CMSD to lead in national 'open learning' movement






Andrew Hazzard



The Columbus Municipal School District was named one of six ambassador districts nationwide in a national program encouraging schools to use openly licensed educational materials.


CMSD superintendent Dr. Philip Hickman attended the Symposium on Open Education hosted at the White House with the U.S. Department of Education's Office of Educational Technology in Washington, D.C. last week. There, Secretary of Education Arne Duncan announced the launch of #GoOpen--an initiative to promote states and school districts to use openly licensed digital materials and begin phasing out traditional tools.


"In order to ensure that all students -- no matter their zip code -- have access to high-quality learning resources, we are encouraging districts and states to move away from traditional textbooks and toward freely accessibly, openly-licensed materials," Duncan said in a statement. "Districts across the country are transforming learning by using materials that can be constantly updated and adjusted to meet students' needs."



The federal government defines openly licensed materials as "learning materials that can be used for teaching, learning, and assessment without cost." They can be copied and remixed by teachers across the country, without violating copyright laws.
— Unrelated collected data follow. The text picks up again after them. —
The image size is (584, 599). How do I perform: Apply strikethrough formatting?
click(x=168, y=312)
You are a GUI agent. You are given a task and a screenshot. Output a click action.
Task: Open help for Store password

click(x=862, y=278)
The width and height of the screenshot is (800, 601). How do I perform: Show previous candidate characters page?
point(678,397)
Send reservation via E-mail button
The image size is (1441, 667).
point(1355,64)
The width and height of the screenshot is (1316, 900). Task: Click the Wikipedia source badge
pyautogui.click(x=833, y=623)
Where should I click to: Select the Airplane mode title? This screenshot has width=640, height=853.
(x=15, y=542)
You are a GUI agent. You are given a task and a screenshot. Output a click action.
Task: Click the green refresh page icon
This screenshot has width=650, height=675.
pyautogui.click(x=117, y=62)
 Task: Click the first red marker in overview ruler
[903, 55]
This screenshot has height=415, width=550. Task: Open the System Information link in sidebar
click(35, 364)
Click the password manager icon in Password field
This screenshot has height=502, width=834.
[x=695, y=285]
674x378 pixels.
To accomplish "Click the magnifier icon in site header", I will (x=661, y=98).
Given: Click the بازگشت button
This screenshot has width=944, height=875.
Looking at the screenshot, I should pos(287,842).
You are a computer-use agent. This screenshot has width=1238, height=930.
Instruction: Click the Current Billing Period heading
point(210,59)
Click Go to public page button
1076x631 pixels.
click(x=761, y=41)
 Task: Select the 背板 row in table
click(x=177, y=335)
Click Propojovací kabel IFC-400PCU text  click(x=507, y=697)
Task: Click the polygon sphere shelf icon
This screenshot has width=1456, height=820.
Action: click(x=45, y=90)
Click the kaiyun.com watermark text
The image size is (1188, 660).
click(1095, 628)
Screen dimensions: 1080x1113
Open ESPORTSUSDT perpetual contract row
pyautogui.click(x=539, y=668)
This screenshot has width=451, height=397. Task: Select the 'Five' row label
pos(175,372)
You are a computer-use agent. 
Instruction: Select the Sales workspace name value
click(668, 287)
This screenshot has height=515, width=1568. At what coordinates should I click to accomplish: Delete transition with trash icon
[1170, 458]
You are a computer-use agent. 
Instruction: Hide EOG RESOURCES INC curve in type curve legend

Supporters say this will cause innovative lesson plans to be easily shared and ultimately cut out expensive textbooks. Critics worry that open learning materials will not receive the same vetting as traditional textbooks.


The Department of Education believes #GoOpen will help level the playing field among lower-income districts, such as CMSD.


"By requiring an open license, we will ensure that high-quality resources created through our public funds are shared with the public, thereby ensuring equal access for all teachers and students regardless of their location or background," said John King, senior advisor delegated the duty of the Deputy Secretary of Education. "We are excited to join other federal agencies leading on this work to ensure that we are part of the solution to helping classrooms transition to next generation materials."


At the Oct. 29 symposium, the Department of Education announced a proposal that all copyright-able intellectual property that receives federal grant funding to have an open license.


At CMSD and the other ambassador districts, use of openly licensed material has begun. This means the district is using resources such as LearningRegistry.Org to access meta-data on thousands of possible lesson plans and accessible learning materials.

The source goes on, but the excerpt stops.